Después de pasar un mes en México, acostumbrándome al acento y a la jerga variada, la selva Maya y los textiles Tzotziles, llegué a la grande y bulliciosa Bogotá. Me alegré mucho de ver las montañas que le faltan a Quintana Roo.
Con el tiempo, he encontrado algunas similitudes entre México y Colombia: las hormigas que me ofrecieron en la oficina tienen un sabor parecido a los chapulines chiapanecos. El tamarindo, en varias formas, es muy popular y muy sabroso en los dos extensos países.
Las frutas no son comparables con las de Inglaterra. Aquí hay frutas que no te puedes imaginar.
En Mérida, Yucatán, fui a una fiesta electrónica en el patio de una galería Maya, con proyecciones visuales y una multitud de bailarinas rodeando al DJ. En Tulum, se hacen fiestas mensuales para celebrar el plenilunio. El espacio era bien chido, debajo de palapas en la playa. El DJ era alemán, no era mexicano.

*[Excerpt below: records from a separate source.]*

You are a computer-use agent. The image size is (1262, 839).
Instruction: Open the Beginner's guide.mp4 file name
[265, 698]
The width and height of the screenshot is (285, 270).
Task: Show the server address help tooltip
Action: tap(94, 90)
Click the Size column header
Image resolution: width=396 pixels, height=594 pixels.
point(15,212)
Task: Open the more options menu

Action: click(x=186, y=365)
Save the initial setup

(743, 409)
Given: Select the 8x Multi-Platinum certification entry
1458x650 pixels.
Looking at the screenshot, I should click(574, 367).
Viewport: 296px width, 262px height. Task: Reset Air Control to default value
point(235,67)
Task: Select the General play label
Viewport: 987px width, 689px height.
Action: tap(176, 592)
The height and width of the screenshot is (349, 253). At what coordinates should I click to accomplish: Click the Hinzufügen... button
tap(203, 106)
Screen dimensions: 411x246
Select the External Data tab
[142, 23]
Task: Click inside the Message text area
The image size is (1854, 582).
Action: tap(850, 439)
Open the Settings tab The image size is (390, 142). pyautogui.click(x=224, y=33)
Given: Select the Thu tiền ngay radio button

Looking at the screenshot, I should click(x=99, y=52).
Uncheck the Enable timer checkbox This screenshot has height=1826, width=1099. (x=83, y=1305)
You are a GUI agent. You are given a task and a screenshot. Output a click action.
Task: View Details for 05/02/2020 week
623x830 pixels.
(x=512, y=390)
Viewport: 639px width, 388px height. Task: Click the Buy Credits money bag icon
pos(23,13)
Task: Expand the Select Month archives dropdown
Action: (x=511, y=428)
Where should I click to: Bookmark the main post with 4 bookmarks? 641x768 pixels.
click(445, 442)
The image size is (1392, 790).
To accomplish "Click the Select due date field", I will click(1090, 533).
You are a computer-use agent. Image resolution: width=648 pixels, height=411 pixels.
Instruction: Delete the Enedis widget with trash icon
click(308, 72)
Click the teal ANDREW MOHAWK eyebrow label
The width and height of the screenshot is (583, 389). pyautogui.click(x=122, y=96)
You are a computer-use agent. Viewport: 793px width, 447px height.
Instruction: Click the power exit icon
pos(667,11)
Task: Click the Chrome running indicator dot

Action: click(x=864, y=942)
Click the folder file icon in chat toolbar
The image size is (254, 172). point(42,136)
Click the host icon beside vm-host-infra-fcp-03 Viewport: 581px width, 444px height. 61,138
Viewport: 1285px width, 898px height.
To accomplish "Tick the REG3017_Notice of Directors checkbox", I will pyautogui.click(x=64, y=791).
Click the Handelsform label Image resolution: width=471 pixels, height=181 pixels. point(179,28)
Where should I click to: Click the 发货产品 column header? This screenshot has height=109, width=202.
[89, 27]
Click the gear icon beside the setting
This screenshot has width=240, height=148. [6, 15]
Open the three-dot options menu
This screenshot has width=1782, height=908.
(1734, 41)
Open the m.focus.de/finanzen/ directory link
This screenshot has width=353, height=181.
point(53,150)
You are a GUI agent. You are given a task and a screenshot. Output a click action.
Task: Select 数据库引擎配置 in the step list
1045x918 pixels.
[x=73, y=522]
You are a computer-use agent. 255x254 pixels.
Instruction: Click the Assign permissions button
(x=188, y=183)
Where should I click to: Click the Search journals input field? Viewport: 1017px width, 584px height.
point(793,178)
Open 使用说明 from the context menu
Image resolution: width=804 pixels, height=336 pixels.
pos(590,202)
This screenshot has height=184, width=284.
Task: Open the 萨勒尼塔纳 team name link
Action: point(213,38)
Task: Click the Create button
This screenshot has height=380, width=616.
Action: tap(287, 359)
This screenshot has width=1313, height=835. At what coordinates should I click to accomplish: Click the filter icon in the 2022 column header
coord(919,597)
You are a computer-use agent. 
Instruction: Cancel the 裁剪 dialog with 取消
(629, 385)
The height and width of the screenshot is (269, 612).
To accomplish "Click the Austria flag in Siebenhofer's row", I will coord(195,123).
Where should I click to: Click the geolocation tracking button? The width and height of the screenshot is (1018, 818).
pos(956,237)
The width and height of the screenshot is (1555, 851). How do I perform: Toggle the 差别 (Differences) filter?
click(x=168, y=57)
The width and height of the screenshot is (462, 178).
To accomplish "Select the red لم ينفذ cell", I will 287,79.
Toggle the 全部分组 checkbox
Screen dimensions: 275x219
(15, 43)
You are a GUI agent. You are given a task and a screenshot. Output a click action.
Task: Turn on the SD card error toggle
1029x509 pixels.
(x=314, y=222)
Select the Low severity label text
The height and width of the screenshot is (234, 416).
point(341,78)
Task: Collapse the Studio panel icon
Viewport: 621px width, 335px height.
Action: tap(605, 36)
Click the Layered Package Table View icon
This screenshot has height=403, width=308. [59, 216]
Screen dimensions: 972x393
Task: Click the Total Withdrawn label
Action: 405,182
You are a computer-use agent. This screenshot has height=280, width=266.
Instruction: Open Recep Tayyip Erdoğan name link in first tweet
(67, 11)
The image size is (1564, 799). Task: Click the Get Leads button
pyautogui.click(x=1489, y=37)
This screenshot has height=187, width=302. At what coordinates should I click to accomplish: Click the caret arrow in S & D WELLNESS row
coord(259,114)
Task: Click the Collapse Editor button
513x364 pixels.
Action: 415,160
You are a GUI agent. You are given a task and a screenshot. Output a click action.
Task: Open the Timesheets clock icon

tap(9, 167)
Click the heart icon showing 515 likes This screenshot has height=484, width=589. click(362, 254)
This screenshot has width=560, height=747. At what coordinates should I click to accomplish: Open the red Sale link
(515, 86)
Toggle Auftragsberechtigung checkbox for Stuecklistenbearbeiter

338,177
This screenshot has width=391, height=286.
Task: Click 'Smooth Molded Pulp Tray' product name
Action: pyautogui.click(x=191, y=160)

En mi primera noche en Bogotá fui a Matik matik, donde escuché a los increíbles Animales Blancos, un trío bien chévere. Andrés Gualdrón (percusión, voz) era el narrador, el dirigente humilde; Santiago Jiménez (guitarra) aportó la energía y Jorge Villegas (bajo) proveyó la emoción. El mixing, muy importante, estuvo a cargo de Milthon Piñeros (sonido), el héroe.
Escuchamos también a Mula, un grupo que se compone de mucha gente, un grupo de improvisación. Era enérgico, dinámico, progresivo, una buena mezcla de jazz, de rock, de instrumentos de viento y de sonidos electrónicos, su mezcla me parecía muy colombiana.
En Urania, un ‘barcito’ en Chapinero, había un cantante y un pianista. Tocaban canciones típicas latinoamericanas. Con un poquito de Ed Sheeran. ¡Lo gracioso es que acá tocan canciones inglesas para complacer a los extranjeros, cuando en realidad lo que quieren escuchar es música latina! Conocí al pianista afuera, fumando un cigarro. Era muy simpático y hablador y me contó historias sobre su experiencia tocando música latina en el Medio Oriente: en los hoteles de Omán y de los Emiratos Árabes, ¡qué sorpresa! La música Latina viaja a todos lados del mundo.
Al siguiente día, estuve en Salitre Plaza. Después de no conseguir número de celular local ni lograr sacar dinero, me di cuenta que no he descansado mucho y que no he comido en dos días (aparte de unos plátanos y un aguacate).
Luego, caminé dos horas en Chapinero para ubicarme con el barrio (me perdí) y al final encontré la bandeja paisa más rica de toda mi vida. Un regalo lleno de patacones perfectos, frijoles gigantescos y tajín, ¡algo que reconocí de México!
Caminando por la séptima que, como he aprendido, está cerrada los domingos como sendero peatonal, vi que en la calle se vende de todo: muñecas antiguas y repulsivas, Barbies desnudas al lado de casetes que quizás un chico enamorado había dedicado a su amor, libros sobre One Direction al lado de otros sobre Leonardo Da Vinci, imitadores de Michael Jackson y un grupo de garaje, muy joven, tocando su primer concierto.
Gracias a mi bandeja paisa, sin carne pero con chicharrón, no tenía ganas de probar las cosas tan ricas que veía: mazorca asada, aguacates enormes y arepas frescas.
Tengo muchas ganas de conocer Bogotá, y si tengo suerte, también otras partes del país.